Elastic Spin Hall effect in Mechanical Graphene

TL;DR

This paper demonstrates that a classical mechanical honeycomb lattice can exhibit spin-orbit coupling and elastic spin-Hall effects, with wave polarization-dependent propagation akin to quantum spin-Hall phenomena.

Contribution

It introduces a mechanical system that mimics spin-orbit interaction and spin-Hall effects, providing a new platform for studying topological phenomena in classical mechanics.

Findings

Band structure shows splitting at K point due to elastic constants.

Wave propagation depends on spin polarization, demonstrating spin-Hall effect.
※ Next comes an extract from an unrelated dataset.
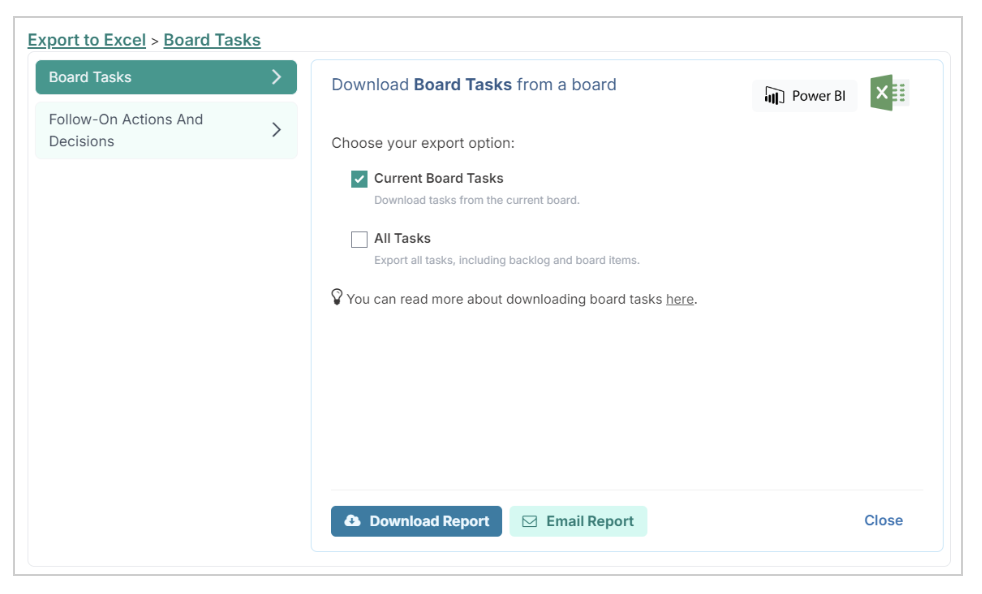Click the Board Tasks breadcrumb link
This screenshot has width=982, height=594.
point(212,40)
Different cases of spin-Hall effect are discussed.

Abstract

We show that spin-orbit interaction and elastic spin-Hall effect can exist in a classical mechanical system consisting of a two-dimensional honeycomb lattice of masses and springs. The band structure shows the presence of splitting at K point induced by the difference of longitudinal and transverse elastic constant, and this splitting can be regarded as an effective Dresselhaus-type spin-orbit coupling. Interestingly, as an initial displacement away from the equilibrium is applied, the time evolution simulation shows that waves of different spin polarization propagates along different directions at the Gamma and K point, which is characteristic of spin-Hall effect. Several cases for spin-Hall effect are also discussed.